A short note about Containers Services on AWS. This post is a short note from the course Ultimate AWS Certified Solutions Architect Professional by Stephane Maarek. The only purpose of this post is a summary, if you want detailed learning, please buy a course by Stephane Maarek.
Containers Management on AWS
To manage containers, we need a container management platform:
- Amazon Elastic Container Service (Amazon ECS): Amazon's own container platform
- Amazon Elastic Kubernetes Service (Amazon EKS): Amazon's managed Kubernetes (open source)
- AWS Fargate: Amazon's own Serverless container platform. Works with ECS and with EKS
Amazon ECS
Concepts
ECS Cluster - logical grouping of EC2 instances.
ECS Service - defines how many tasks should run and how they should be run.
Task Definitions - metadata in JSON form to tell ECS how to run a Docker container (image name, CPU, RAM, …).
ECS Task - an instance of a Task Definition, a running Docker container(s).
ECS IAM Roles:
- EC2 Instance Profile - used by the EC2 instance (e.g., make API calls to ECS, send logs, …)
- ECS Task IAM Role - allow each task to have a specific role (e.g., make API calls to S3, DynamoDB, …)
Use cases
Run Microservices:
- Run multiple Docker containers on the same machine
- Easy Service Discovery features to enhance communication
- Direct integration with Application Load Balancer and Network Load Balancer
- Auto Scaling capability
Run Batch Processing / Scheduled Tasks.
Migrate Applications to the Cloud:
- Dockerize legacy applications running on-premises
- Move Docker containers to run on Amazon ECS
ALB Integration
We get Dynamic Port Mapping, allows you to run multiple instances of the same application on the same EC2 instance.
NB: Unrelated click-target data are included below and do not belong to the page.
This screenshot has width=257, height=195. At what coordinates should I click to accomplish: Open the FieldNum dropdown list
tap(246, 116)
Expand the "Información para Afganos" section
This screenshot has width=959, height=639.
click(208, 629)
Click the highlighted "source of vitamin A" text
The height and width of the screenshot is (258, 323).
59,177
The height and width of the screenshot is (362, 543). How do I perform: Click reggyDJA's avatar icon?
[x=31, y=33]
The ALB finds the right port on your EC2 Instances.
Use cases:
- Increased resiliency even if running on one EC2 instance
- Maximize utilization of CPU / cores
- Ability to perform rolling upgrades without impacting app uptime
Fargate
Launch Docker containers that without provision the infrastructure (no EC2 instances to manage). It’s all serverless!
You create task definitions, and AWS runs containers for you based on the CPU/RAM you need. To scale, just increase the number of tasks. Simple! No more EC2 instances.
Security & Networking
You can inject secrets and configurations as Environment Variables into running Docker containers. Integration with SSM Parameter Store and Secrets Manager.
ECS Tasks Networking:
- none – no network connectivity, no port mappings
- bridge – uses Docker’s virtual container-based network
- host – bypass Docker’s network, uses the underlying host network interface
- awsvpc - Every tasks launched on the instance gets its own ENI and a private IP address. Simplified networking, enhanced security, Security Groups, monitoring, VPC Flow Logs. Default mode for Fargate tasks.
Service Auto Scaling
Automatically increase/decrease the desired number of tasks. CPU and RAM is tracked in CloudWatch at the ECS Service level.
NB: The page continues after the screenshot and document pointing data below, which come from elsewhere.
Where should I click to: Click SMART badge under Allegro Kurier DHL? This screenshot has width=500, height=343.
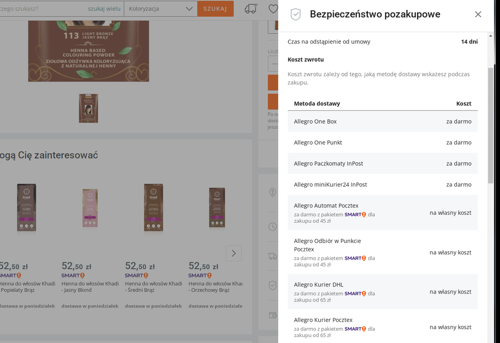(355, 294)
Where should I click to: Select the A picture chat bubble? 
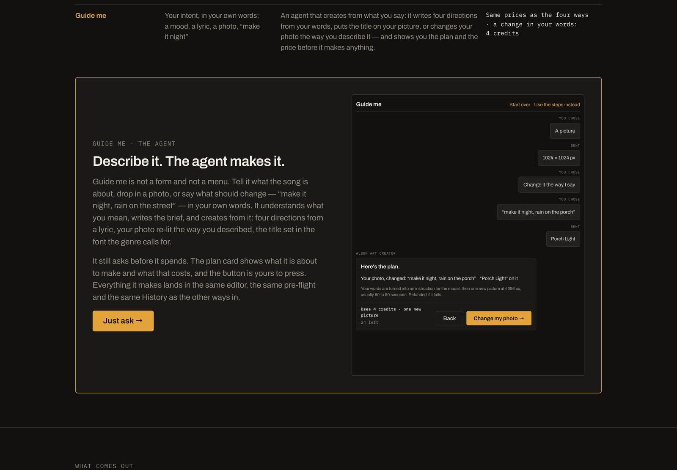tap(565, 131)
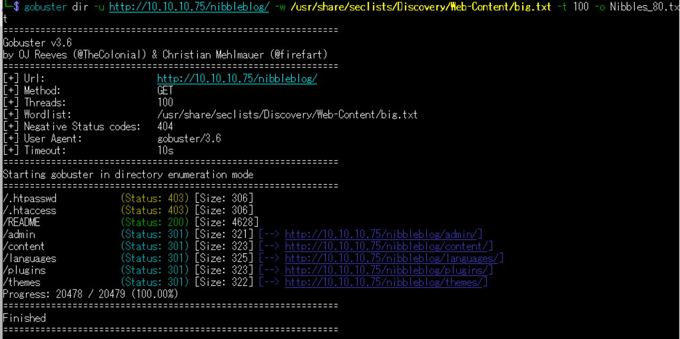This screenshot has width=680, height=339.
Task: Click the Gobuster v3.6 version heading
Action: [37, 43]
Amazon ECS leverages AWS Application Auto Scaling:
- Target Tracking – scale based on target value for a specific CloudWatch metric
- Step Scaling – scale based on a specified CloudWatch Alarm
- Scheduled Scaling – scale based on a specified date/time (predictable changes)
Spot Instances
ECS Classic (EC2 Launch Type):
- Can have the underlying EC2 instances as Spot Instances (managed by an ASG)
- Instances may go into draining mode to remove running tasks
- Good for cost savings, but will impact reliability
AWS Fargate:
- Specify minimum of tasks for on-demand baseline workload
- Add tasks running on FARGATE_SPOT for cost-savings (can be reclaimed by AWS)
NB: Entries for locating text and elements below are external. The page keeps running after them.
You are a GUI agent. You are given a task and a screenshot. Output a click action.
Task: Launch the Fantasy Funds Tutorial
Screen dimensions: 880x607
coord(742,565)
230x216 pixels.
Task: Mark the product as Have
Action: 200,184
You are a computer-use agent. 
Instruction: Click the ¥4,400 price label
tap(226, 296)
- Regardless of On-demand or Spot, Fargate scales well based on load
Elastic Container Registry
Store and manage container images on AWS, fully integrated with ECS, and access is controlled through IAM.
Two mode: Private and Public repository (Amazon ECR Public Gallery https://gallery.ecr.aws). Supports image vulnerability scanning, versioning, image tags, image lifecycle, …
End
End short note about AWS Containers Services.